What is being asked. Decide whether each statement agrees with the article on the Magic, answering yes or no and quoting the exact words of the article that decide it: (a) Marcin Gortat had eight rebounds in Game 1; (b) Dwight Howard took more than ten field-goal attempts in Game 1; (c) Van Gundy said a bigger lineup would certainly help the Magic defensively.

Text block.

Marcin Gortat can help the Magic eliminate the rebounding disparity. (Getty Images)  
Marcin Gortat can help the Magic eliminate the rebounding disparity. (Getty Images)  
When the cameras were rolling, Van Gundy took a jab at Alston, who had complained after the Magic's embarrassing 100-75 loss in Game 1 that he struggled with sitting out the second quarter and playing sporadically after that.

"That's up to him," Van Gundy said. "If I'm looking from the outside, that sounds like an excuse to me."

But Van Gundy softened that position considerably afterward, admitting that he stayed with Nelson too long in the second quarter and that it might have affected both point guards.

"I think he should be in shorter stretches," Van Gundy said. "That sort of lends itself to coming off the bench. I just think the 12 minutes at one stretch was too long. I probably ran his tank down to empty and then he wasn't effective in the second half."

So if there's no change coming at point guard -- at least in terms of who starts -- what else is there? Van Gundy has tinkered with his starting shooting guards in the past two series, going with J.J. Redick all the way through the Boston series and then Courtney Lee against Cleveland. But the first quarter, when Lee started and split time with Mickael Pietrus, was Orlando's only competitive quarter of the game with the exception of fourth-quarter garbage time. And watching the video only confirmed Van Gundy's gut feeling from Thursday night: It's harder to zero in on potentially helpful lineup or rotation changes when the effort and intensity weren't there.

That leaves really only one viable change for Game 2 on Van Gundy's menu, one that might just be risky enough to make sense given how dire the Magic's situation would be if they went home down 0-2. That's right, it could be Hammer Time. As in the "Polish Hammer."

Van Gundy agreed with the laymen observers gathered on his doorstep that Marcin Gortat was his most effective player Thursday night. In a shade more than 20 minutes, Gortat scored only four points, but had four blocks and eight rebounds on a night when the Magic were outrebounded 55-41. Van Gundy went to a twin towers look with Dwight Howard and Gortat on the floor at the same time for brief stints, and he wouldn't rule out using more of that to combat the Lakers' size and length in Game 2.

"We can play bigger, but when you play bigger you can't spread the floor out at all then," Van Gundy said. "It may be something to look at, but I don't know if it helps or hurts from an offensive standpoint. It would certainly help us defensively. But offensively, I don't know if it helps or hurts. You get less shooting on the floor and less of an ability to spread the floor out. ... Even though we're bigger, we bring their big people into the lane even more, so it's sort of a Catch-22."

Short of shaking up his rotation and playing a bigger lineup, what else can Van Gundy and his coaching staff concoct to prevent this series from getting out of hand? Everything has to be geared toward Howard, who wound up with only six field-goal attempts in Game 1.

It was widely expected that the Lakers would show Howard a steady diet of single coverage in an effort to keep Orlando's 3-point shooters from hurting them. They didn't quite do that -- they did something even better. They double teamed him from different spots on the floor -- sometimes with the other big man sealing off the baseline, sometimes with Alston's man sagging to the paint, and sometimes with the man who was guarding the cutter.

These were all looks that Howard hadn't seen consistently in the past two series, and it showed. On top of that, the Lakers varied the timing of the double teams -- doubling on the catch, on the dribble, or not at all. Occasionally, the Lakers even put 6-foot-10 forward Lamar Odom on Howard, which turned either Pau Gasol or Andrew Bynum into the help defender and pulled Howard away from the basket on the defensive end.

"They're going to make it tough to get Dwight rolling," Van Gundy said. "We got him the ball a lot [Thursday] night, but they're always coming with another guy. ... We are looking at some subtle adjustments to try to get our spacing maybe a little bit better for him."

As Van Gundy's therapy session was wrapping up outside the Magic locker room, the search for answers was only beginning.

Information shown.
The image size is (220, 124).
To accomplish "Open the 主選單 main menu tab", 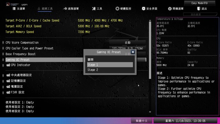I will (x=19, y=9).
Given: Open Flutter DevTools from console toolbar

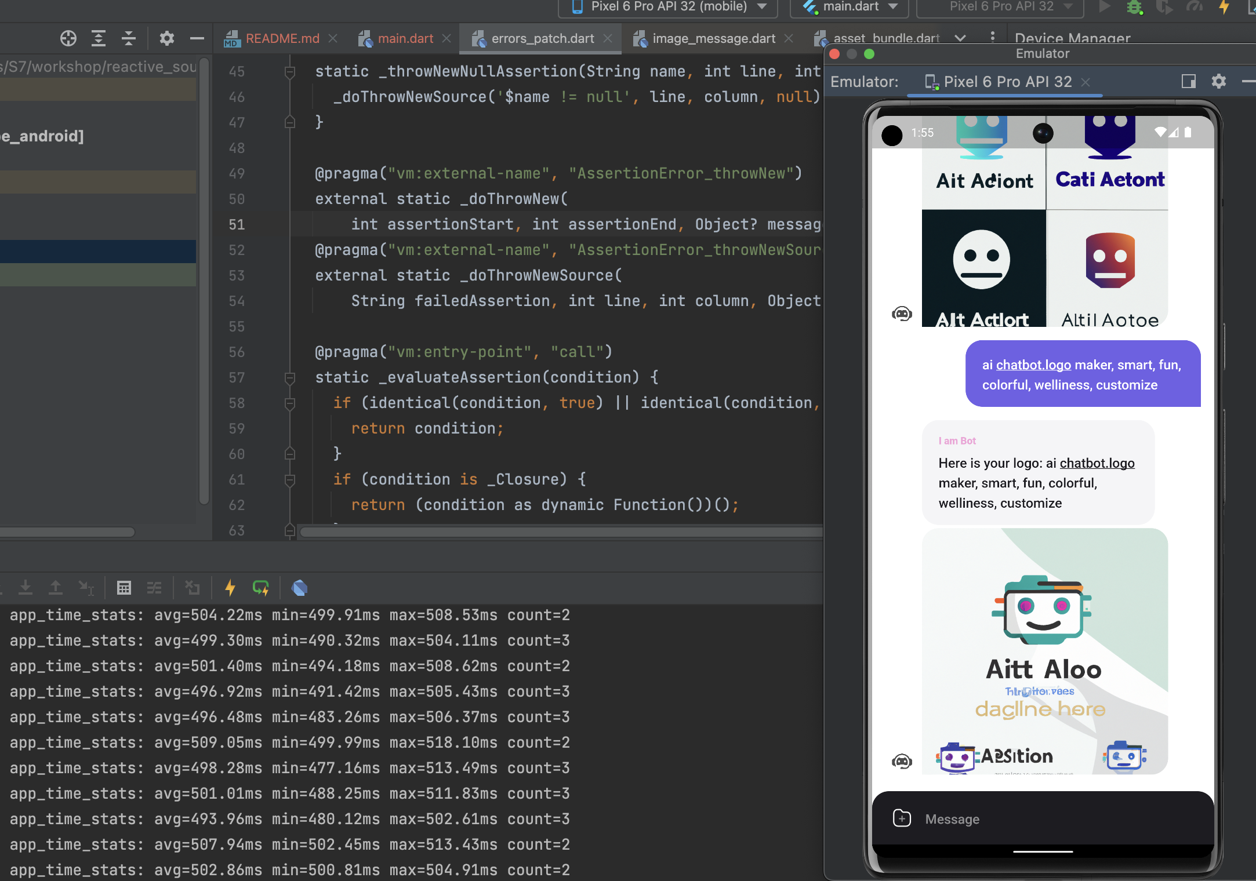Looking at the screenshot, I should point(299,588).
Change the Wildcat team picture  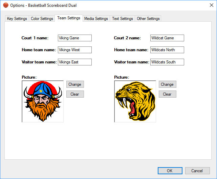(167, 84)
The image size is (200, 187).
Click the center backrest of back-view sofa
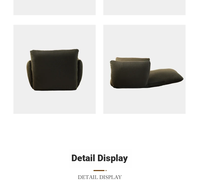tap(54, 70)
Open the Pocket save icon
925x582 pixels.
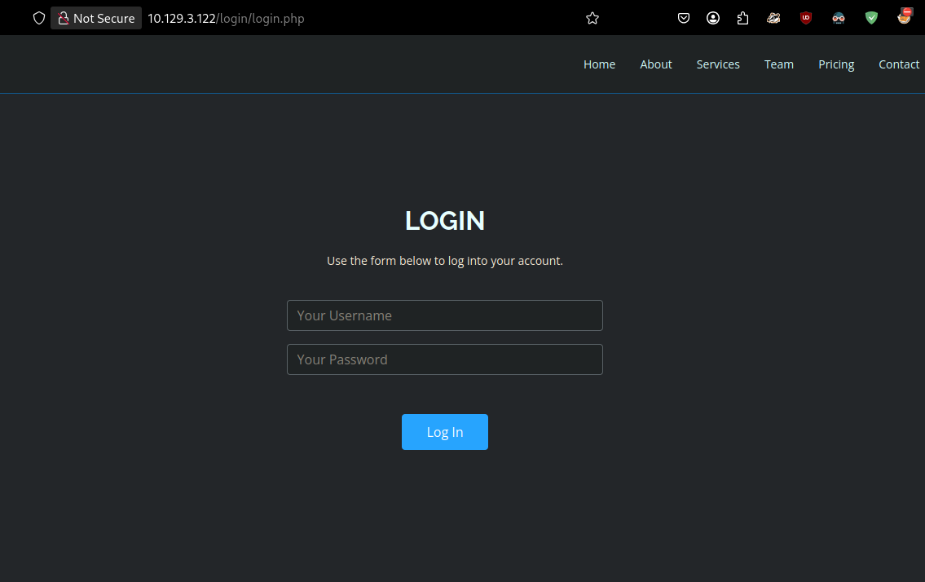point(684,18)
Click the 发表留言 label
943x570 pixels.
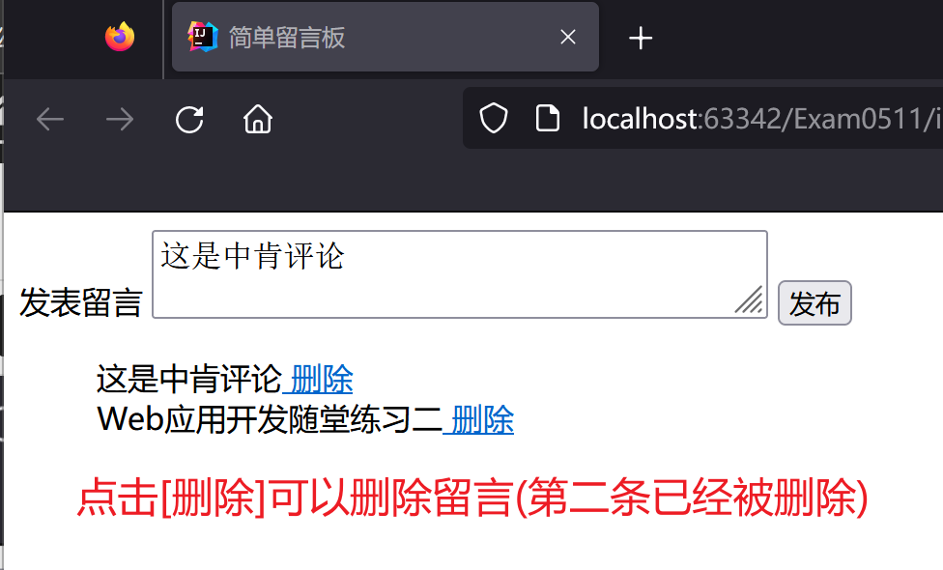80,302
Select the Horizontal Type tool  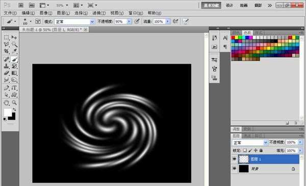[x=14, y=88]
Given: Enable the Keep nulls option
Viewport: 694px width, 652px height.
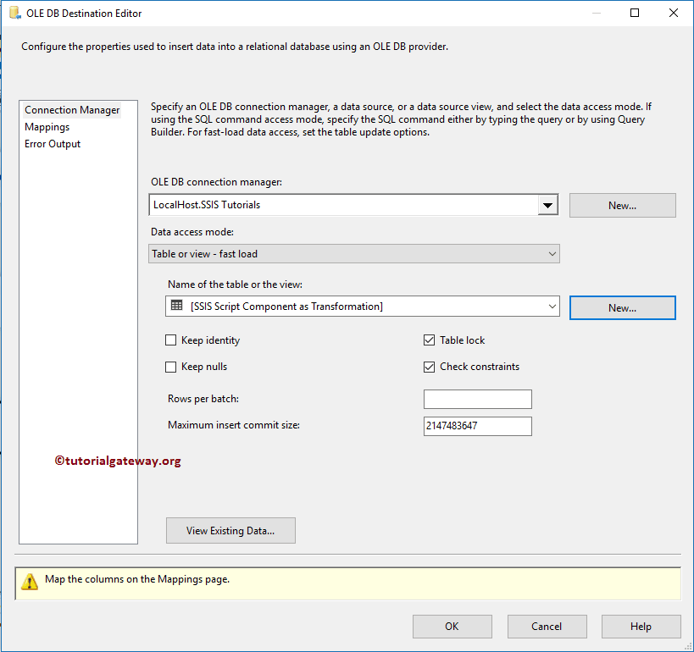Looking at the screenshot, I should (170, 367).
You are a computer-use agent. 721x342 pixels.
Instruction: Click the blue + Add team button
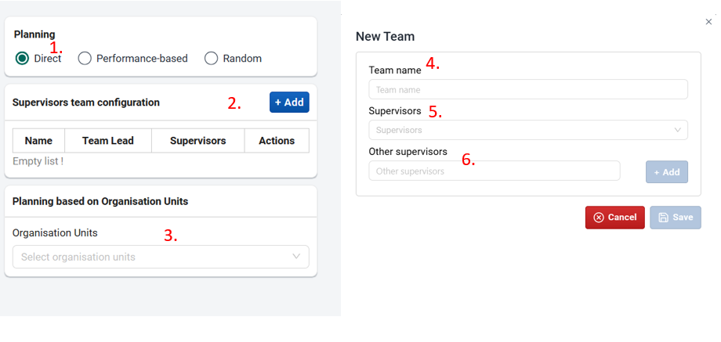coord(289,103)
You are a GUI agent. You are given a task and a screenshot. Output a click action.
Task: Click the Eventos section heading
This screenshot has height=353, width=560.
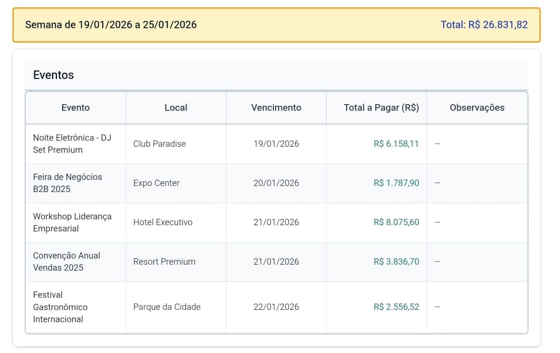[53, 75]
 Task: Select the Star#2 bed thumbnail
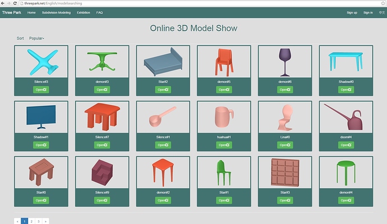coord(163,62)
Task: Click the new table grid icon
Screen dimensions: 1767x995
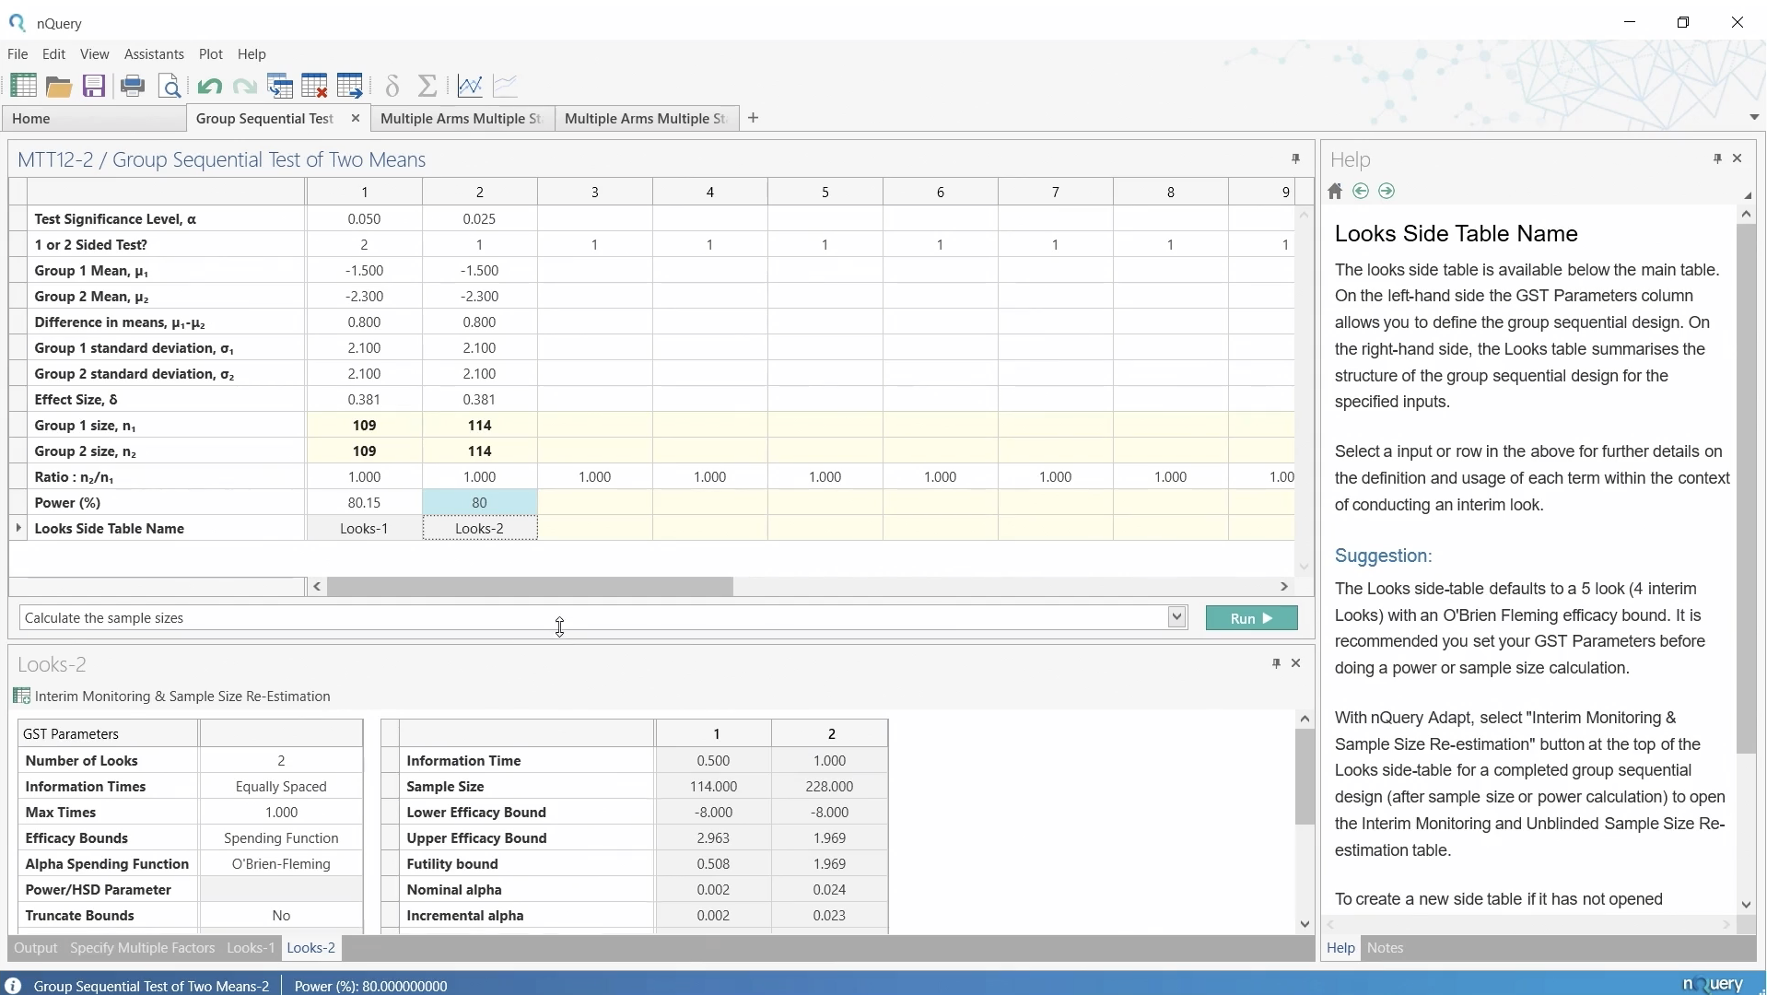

Reply.
(a) Yes: "had four blocks and eight rebounds"
(b) No: "who wound up with only six field-goal attempts in Game 1"
(c) Yes: "It would certainly help us defensively."